Certo, ci sono 4 livelli di difficoltà che vanno da “posso farcela” a “cavatemi gli occhi vi prego“. Avendo speso parecchie centinaia di ore sui precedenti capitoli mi sono detto “proviamo il terzo livello di difficoltà”… me ne sono pentito dopo solo mezz’ora. La quantità di nemici che il gioco vomita addosso al giocatore è brutale, incessante. In alcuni momenti partono delle vere e proprie orde che non permettono l’avanzamento senza aver prima eliminato tutti i nemici a schermo.

Solo raccogliendo gli appositi potenziamenti che permettono di sbloccare ed equipaggiare varie abilità offensive e difensive il gioco comincia a prendere ritmo e determinate situazioni vengono risolte in scioltezza con l’utilizzo dell’abilità giusta al momento giusto.
L’esperienza comincia così a somigliare ad un puzzle, dove la perfetta conoscenza dei nemici, dei i loro punti di spawn, la posizione dei power up, il riconoscere i punti “sicuri” di ogni livello e quelli da evitare diventano armi micidiali nelle giuste mani. Difficoltà vecchia scuola potrei dire, dove memorizzazione di pattern e perfetta padronanza del personaggio imprescindibili per trionfare. Non è cosa per tutti ma sa dare soddisfazioni enormi se si è inclini a sfide di questo tipo.

Lo storico arsenale bellico a disposizione del nostro prode cavaliere fatto di lance, coltelli e fiamme sacre è presente in toto ed è stato ampliato con nuove armi che, unite alle abilità (sempre disponibili e selezionabili alla bisogna da un apposito menù rapido) rendono il gameplay sufficientemente vario. Ma ricordate: l’arma migliore è sempre il coltellino.
Altra gradita novità: è possibile scegliere che area affrontare in ogni livello scegliendo tra due disponibili, rendendo così il percorso meno lineare che in passato.
Non sarebbe Ghosts ‘n Goblins senza un comparto audiovisivo all’altezza, e devo dire di essere rimasto soddisfatto… con riserva. La scelta stilistica di Capcom ha privilegiato sprite “moderni”, niente pixel art, che però essendo animati mediante skeletal animation (ossia muovendo singoli pezzi del personaggio come braccia e game quasi fosse una marionetta) danno spesso quell’impressione di “gioco in Flash” di qualche lustro fa che personalmente apprezzo poco.

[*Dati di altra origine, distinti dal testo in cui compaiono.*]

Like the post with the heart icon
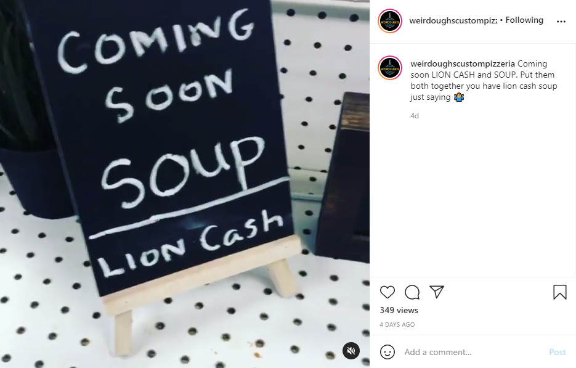(387, 292)
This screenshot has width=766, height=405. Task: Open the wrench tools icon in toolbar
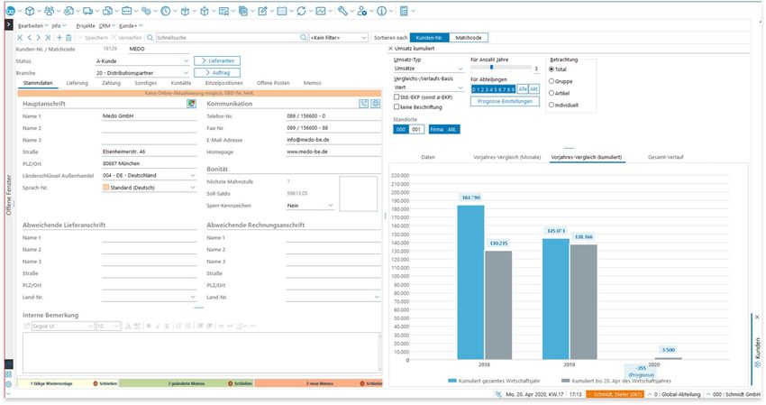point(341,11)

In ogni caso, il risultato globale è piacevole e funzionale, gli sprite sono dettagliatissimi e colorati e il caos visivo è controllato, non si hanno mai problemi a capire cosa succede a schermo. L’unico vero intoppo che ho riscontrato è un calo di framerate nei momenti più concitati (cosa che ironicamente accadeva anche in passato) non eccessivo e mai veramente problematico, ma degno di menzione.
Il comparto sonoro annovera tra le musiche tutti i classici motivetti della serie rimasterizzati, più altri inediti ma sempre fedeli allo spirito dell’opera. Anche gli effetti sonori hanno subìto un lifting e sono più squillanti che mai.
Insomma, Ghosts ‘n Goblins Resurrection è un titolo chiaramente dedicato ai veterani degli ormai vetusti capitoli passati (al netto dei quello per PSP che era a sua volta una sorta di omaggio alla serie), sudando sette camicie anche solo per finire un livello. Un’esperienza che richiede volontà di ferro e dedizione per essere completata alla massima difficoltà ma che risulta accessibile a tutti grazie a livelli di difficoltà adatti ad ogni livello di abilità.